Пошёл домой, в душе светлый, – потрудился.

Собаки меня обогнали. Гришины. Мимо меня просеменили – как мимо дерева – не полаяли. Грязные – или лося, загнав в болотину, держали, или барсуков в сопках добывали. На одной, не помню, как её по кличке, загривок кровью забрызган – барсука, значит.

Ялань спит – трогательная. Камень – возвысился над ней – как охраняет.

Дым над трубой только у Гриши Фоминых – уху варил, рыбак, наверное, – проголодался.

У соседей поют – из города они приехали, с базара, выручились там за грибы, за ягоду – отмечают.

Метлу от двери отставив, вошёл в дом, сказал:

«Здравствуйте. С вами Бог».

Откликнулось. Или: откликнулись. Не один, значит, буду – с кем-то.

Устал так, – говорит мама. – Поешь хоть хлеба с молоком.

Не стал есть – лесным воздухом насытился.

Кого работал-то, с чего устал он? – говорит отец. – Размялся только.

Да, размялся.

Ещё раз поблагодарил за всё Бога – так захотелось – чуть не расплавился, не как олово, как свеча – так хорошо помнилось о себе.

Лёг спать.

Уснул. Как убитый. И духота не помешала.

Разбудил в полдень Виктор – пришёл занять десять рублей – на опохмелку. Не даёт в долг Колотуй, – сердится Виктор.

Как не одолжить – знаю – одолжил.

Верну, дескать. Вернёт – конечно.

И день начался – так же – вёдро.

Работы много предстоит – и днём, и вечером. И ночью.

Глава 19

Утро. Последнее в июле.

Не заметил, как и пролетел он, месяц этот. Макушка лета. Мелькнул, как вспыхнул над Яланью, – теперь, в конце его, так представляется, – зарницей. А сенокос тянулся долго, кажется. Попробуй тут уразумей: как может в малом поместиться большее?

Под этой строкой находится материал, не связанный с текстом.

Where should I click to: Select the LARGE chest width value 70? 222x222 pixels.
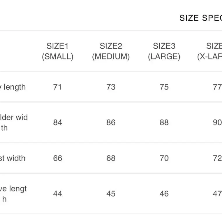(x=164, y=158)
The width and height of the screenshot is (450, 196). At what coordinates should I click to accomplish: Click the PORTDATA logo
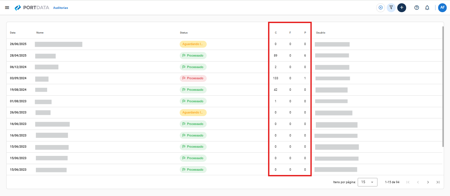pos(32,8)
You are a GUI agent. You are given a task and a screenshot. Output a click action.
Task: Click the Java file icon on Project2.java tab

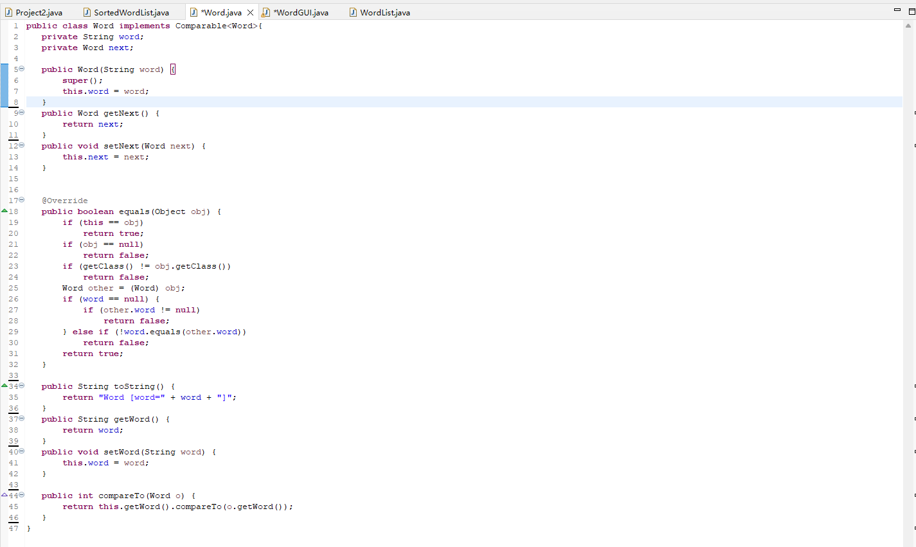[x=7, y=12]
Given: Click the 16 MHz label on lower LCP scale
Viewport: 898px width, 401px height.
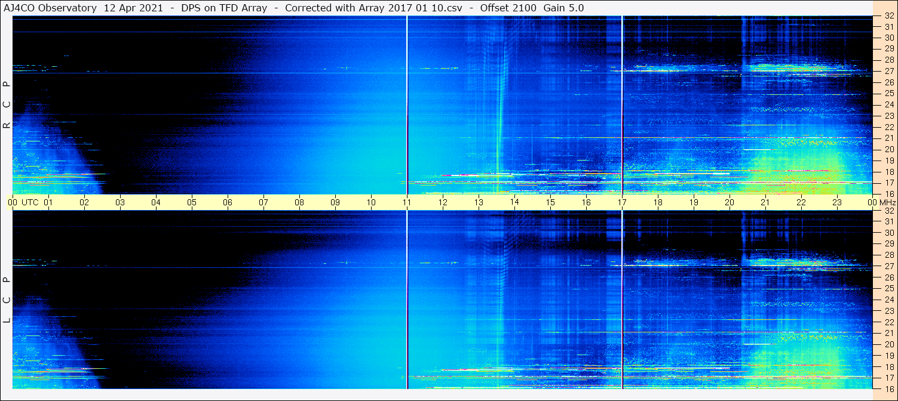Looking at the screenshot, I should pyautogui.click(x=888, y=388).
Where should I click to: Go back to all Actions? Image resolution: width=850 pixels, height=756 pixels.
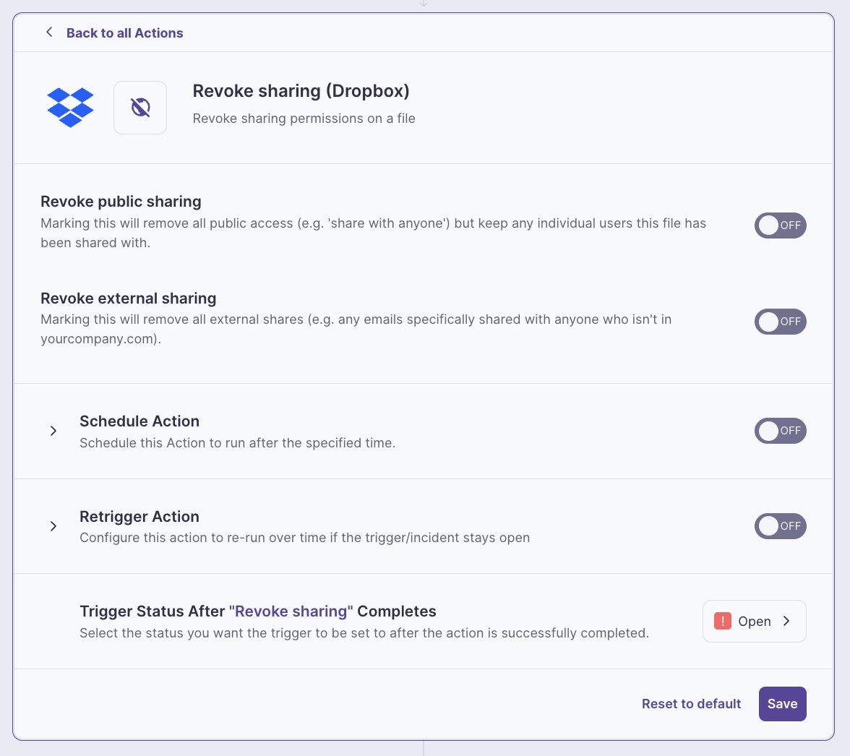click(x=124, y=33)
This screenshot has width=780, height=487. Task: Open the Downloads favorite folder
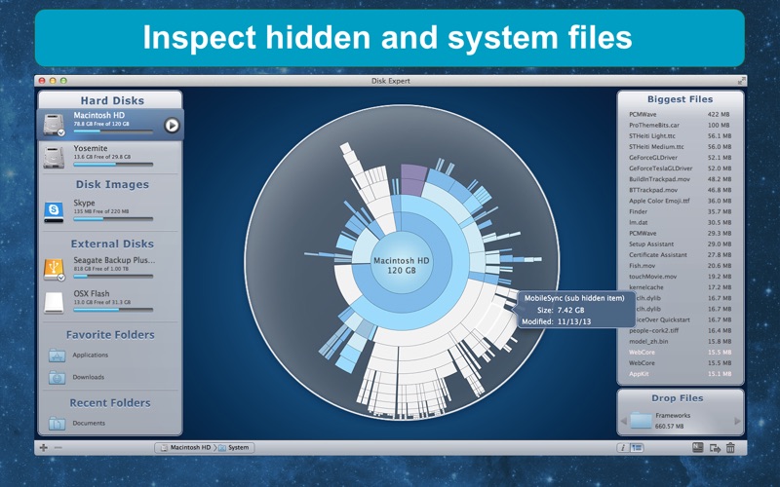pyautogui.click(x=88, y=377)
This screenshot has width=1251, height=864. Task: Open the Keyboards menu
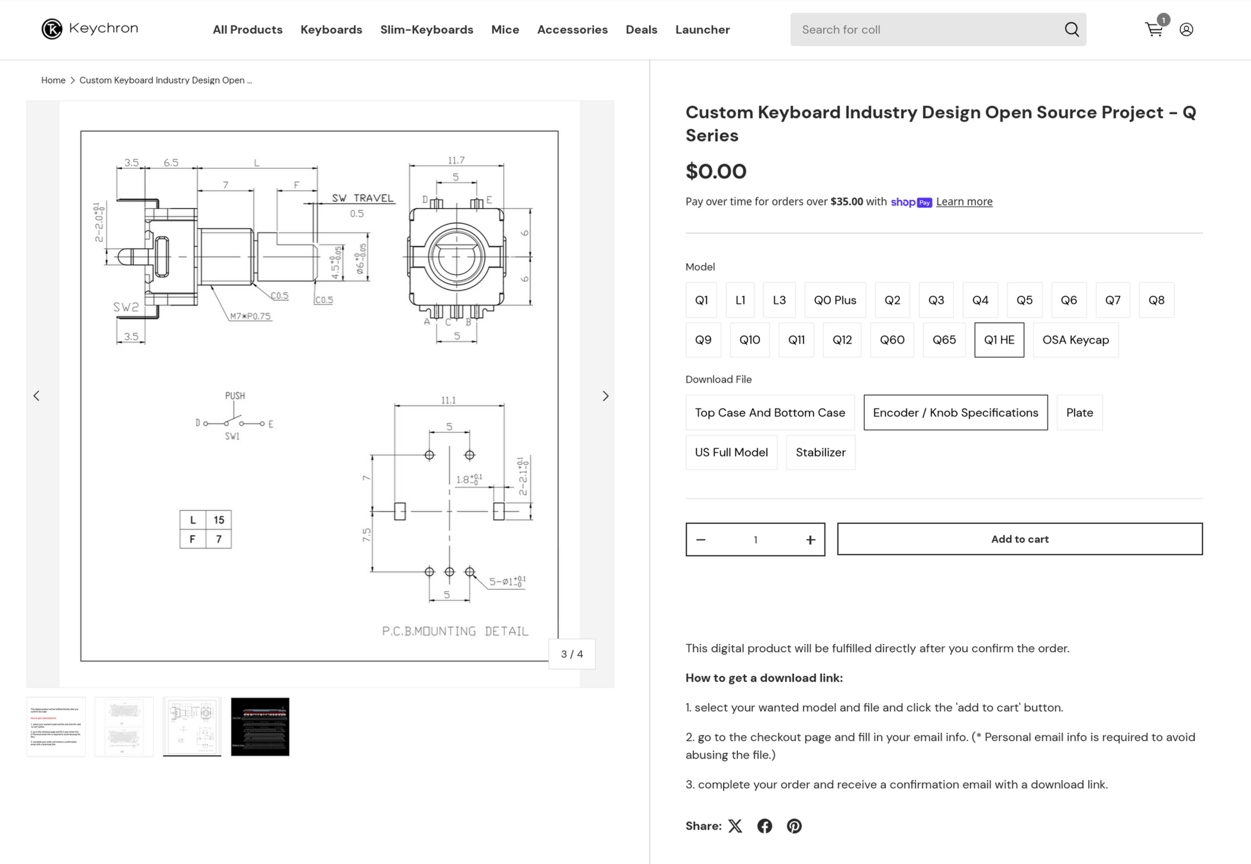click(331, 29)
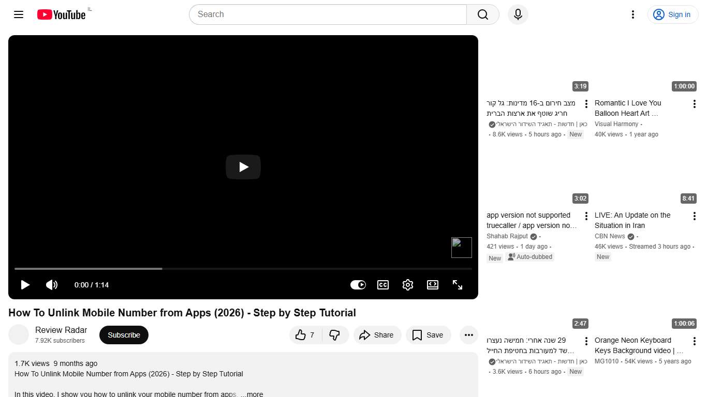707x397 pixels.
Task: Open options for the Romantic Balloon Heart video
Action: coord(695,103)
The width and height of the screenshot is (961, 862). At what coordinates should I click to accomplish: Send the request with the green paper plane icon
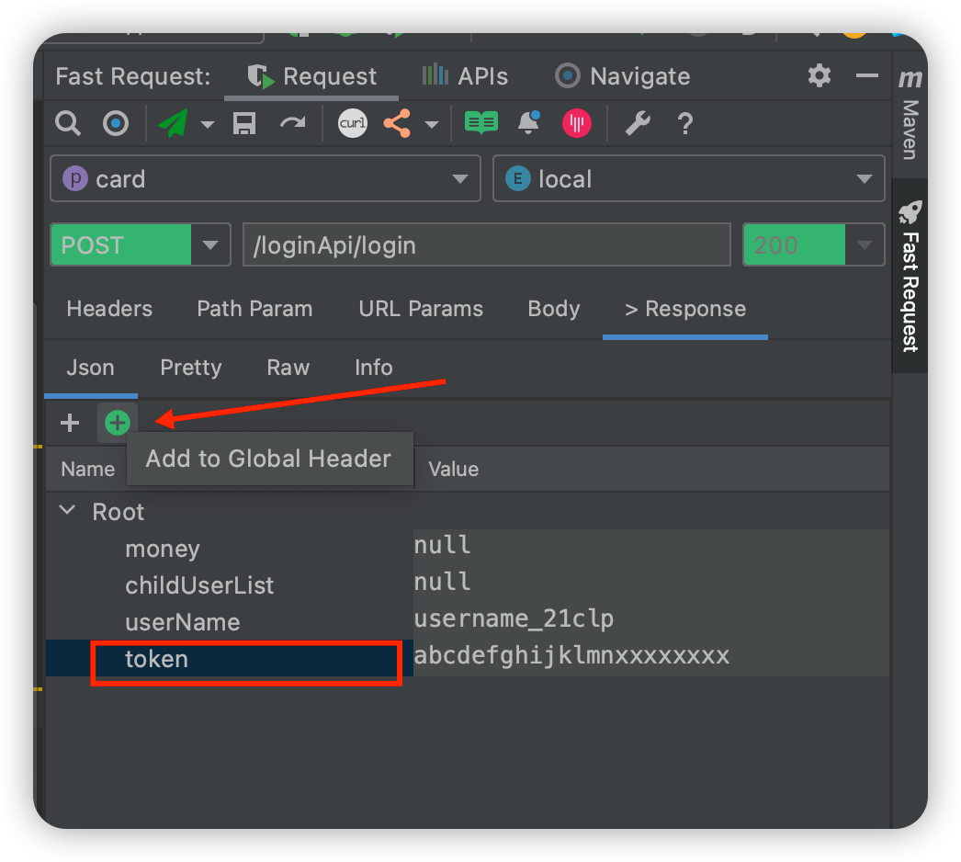point(175,122)

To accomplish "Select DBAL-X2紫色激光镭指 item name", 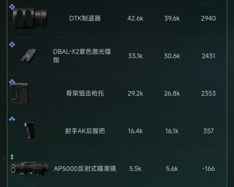I will [x=82, y=56].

Вот и Бог в яслях – тоже. Не постигаю.

Ум евклидов.

Пока безоблачно.

Лишь кое-где по небу голубому – будто испачкано белилами; кисть будто кто-то вытирал о небо. К обеду морок нанесёт – вчера так было. Что будет к вечеру – посмотрим.

И так уж побаловало – на славу. Грех жаловаться. И нам особенно, в Ялани, где восемь месяцев зима.

Росу на полянах ещё не обдуло. Сверкает радужно на солнце. Нет неотзывчивой росинки, лишь бы лучом её коснулось, сразу, как самоцветный камушек на бархате, и засияет – всегда. Так бы и люди: сколь ни свети на нас неизречённым светом, всё как в потёмках – не откликаемся; и у меня на сердце нынче лихо, и отчего так, не понятно, как накатило, – с мечтой проснулся. Можно подумать – беспричинно. Бывает разве? Из рук всё валится, окольно выражаясь. Так это состояние определяла мама: кошки, мол, на душе скребут, из рук всё валится. Будто не вспомнил, а услышал. Ведь вспомнить-то же, что – услышать: как будто кто-то подсказал. «Теснота вражия… Настали времена прохладна от лица Господня, – приговаривала иногда она, мама. И добавляла: – Яко Господеви изволися, тако и бысть. Значит, врагу разрешено поизгаляться – тот, рад стараться, гложет душу. Раз заслужила. Ведь оттого, поди, и худо – не от добра же». При этом что-то она делала: носок вязала, мыла ли посуду – как будто вижу.

Яко изволися… Конечно.

Крыша у дома жестяная – кстати, подкрасить надо, местами облупилась, и краска есть, есть и олифа, нет только времени для этого, никак не выбрать, – мелкой моросью покрылась за ночь, отпотела, как гриб пурыш, – с неё капает. Капли редкие, тяжёлые. Летят – янтарные – в падении хватают солнце, упав – как в тигле, золотом расплавленным разбрызгиваются и, как огонь бенгальский, – во все стороны. Шлёпают где-то по чему-то – по дну ведра в ограде, может, – слышу. Беспокоит – как что-то где-то – постороннее.

Солнце над Камнем, ещё низко, пока неспешное, даже хребет его ещё не обсушило – тот воспаряет; хочется оказаться там и оглядеть с него окрестности – блазнит, заманыват: вокруг, как с неба, с Камня видно. Часто бывал на нём когда-то, теперь уж редко – лень не пускает, сторож неподкупный.

Туман над речками собрался. Обозначает их среди тайги, как для кого-то, – только над ними, не сплошной, все кривуны их повторяет, все изгибы, словно старательный картограф, не исказит, не ошибётся. И над Куртюмкой, вижу, реденький – не разнесло ещё его, не растворился; скоро исчезнет, без остатка, чтобы к утру опять возникнуть.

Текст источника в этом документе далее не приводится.